This is a good moment for looking back on the causes and nature of these revolutions in Russia. Not just historians and scholars should do this; Russian society in general needs an objective, honest, and deep-reaching analysis of these events.

Indeed, history is a great teacher giving us a variety of cases and making us draw numerous lessons. However, we need to learn from our experience and apply our knowledge to specific circumstances and particular landscape for these lessons to be more than just a tribute to the memory of the events. We must learn from our historical, political, and social errors and contribute to the state’s development. The available data shows clear evidence that the February Revolution and the October Revolution had roots in a complex mix of internal and external factors. We should particularly emphasise that problems leading to a coup or a revolution aren’t exclusively domestic ones. Still, A M Gorchakov, an outstanding diplomat and Foreign Minister of the Russian Empire, who studied the French revolutions that broke out in 1789, 1830, 1848, and 1871, quite rightly noted:

Unless the government has made an error, a revolution won’t break out; the government is to blame for every revolution.

Therefore, let’s consider the contemporary internal political situation in the Russian Empire. 1917 became a turning point in the period of Russian history that started with the 1861 Emancipation Reform abolishing serfdom. Although it was the most important of the “Great Reforms”, however, it laid a foundation for future social upheavals. In fact, the emancipation of the serfs impoverished them. The reform took 20 percent of land away from serfs, and the size of land allotment almost halved, shrinking by 43 to 50 percent (5.24 hectares per person earlier against 2.84 after the reform). Meanwhile, those people had trouble assimilating into urban life, so numerous serfs were on the edge of survival. In retrospect, one can justifiably state that the events of 1917 were the direct continuation of the events of 1905 and completed earlier processes.

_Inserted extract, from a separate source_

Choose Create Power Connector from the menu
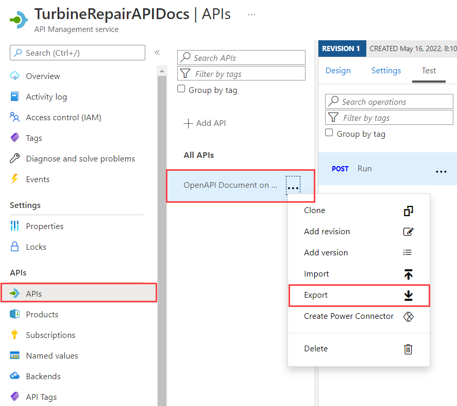Screen dimensions: 457x406 pos(349,316)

Secondly, the integration of largely agrarian Russia into the world capitalist system, which started in the 1850s, adversely affected most of the population. The country experienced two opposite trends. On the one hand, foreign investment allowed introducing new technologies and constructing plants, factories, and roads, with foreigners owning 90 percent of Russian mines, 50 percent of chemical enterprises, 40 percent of metallurgical and machine-building plants, and 30 percent of textile mills. On the other hand, the rising export of resources, including capital, needed to support economic development, stood in the way of the emerging Russian bourgeoisie. To put it differently, foreign capital was both an engine and a brake on domestic savings, and the country gradually gave up its financial and resource independence. As a result, industrialisation was in its initial stages up until World War I. Industry earned 6 billion roubles, whilst agriculture remained the major source of national wealth, earning 24 billion roubles, accounting for 75-80 percent of GDP. Meanwhile, 70 percent of the population worked in agriculture, and the rural population constituted 87 percent of the total.

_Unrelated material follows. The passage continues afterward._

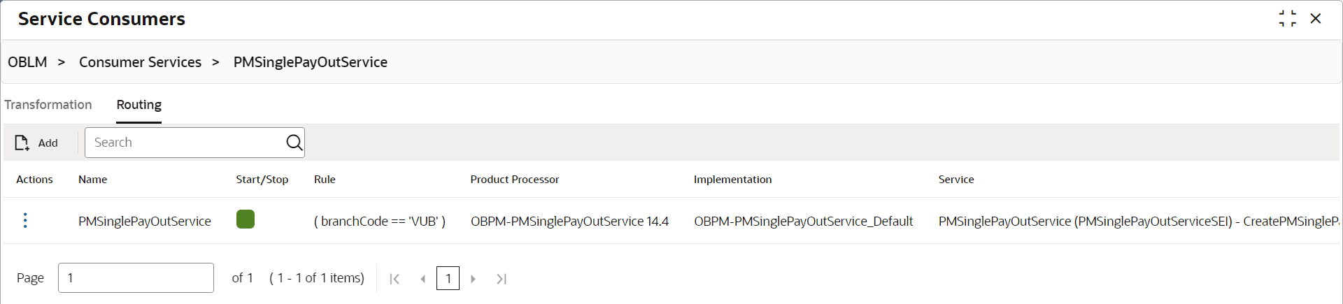Click the OBLM breadcrumb link
The height and width of the screenshot is (304, 1343).
point(27,62)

Thirdly, the state’s growing dependence on foreign loans provoked revolutionary upheavals. Russia accounted for 1.998 billion USD, or 31.2%, of the total external debt accumulated by all countries, and amounted to 6.317 billion USD by early 1914. However, the state remained the largest landowner, factory-owner, wholesale merchant, creditor, and so on. Naturally, capital-owners strongly opposed the situation, which fuelled tension between wealthy capitalists and the state. The big bourgeoisie mainly aimed to reduce the role of the state in the economy and limit it as much as possible; their idea was to transform capital into power. The fourth reason translating into large-scale demonstrations across the country was a logical extension of the above-mentioned causes. On the one hand, the difficult socioeconomic situation aggravated by the war provoked political disgruntlement. On the other hand, wealthy capitalists actively backing workers’ councils and establishing an extensive network of organisations fuelled popular resentment. Since 1916, prices rose four- or fivefold, and Russia saw a four-time increase in cash, with gold, in fact, withdrawn from circulation. Strike movements, unrest in villages, and rebellions on the periphery were exhausting and destabilising the state.

Weak government enjoying little popular support constituted a fifth, and perhaps most important, cause of the February Revolution, with the enrichment of the few accompanied by the impoverishment of the many. Specifically, Carl Fabergé received an unprecedentedly high number of orders in the crisis year of 1916. Thus, the paralysis of the state, mostly of the national security agencies, gripped the country. Already at war, Russia had a systemic crisis, resulting in the élite’s inability to perform its basic functions, infrastructure disruptions, and ultimately overt sabotage. As such, the revolution didn’t break out until the Tsar’s abdication, specifically until Nikolai II left his people and army to their own devices. Until then, one could see events as a plot or a rebellion, quite reversible phenomena. However, the Emperor’s abdication unleashed irreversible, and at the same time, most radical, processes, with the February Revolution followed by the October Revolution.

Finally, one should again point up that the internal factors of the February Revolution emerged full blown in the context of the world political game. The February Revolution came to be of crucial importance in the struggle for European and global primacy waged by Great Britain and its allies. Specifically, the fight aimed at erasing Russia from the geopolitical map and reducing it to a resource source, which was impossible to accomplish without the deposition of Nikolai II. At the Tsar’s abdication, Lloyd George actually said in Parliament:

[Through this], Britain achieved one of its major war aims.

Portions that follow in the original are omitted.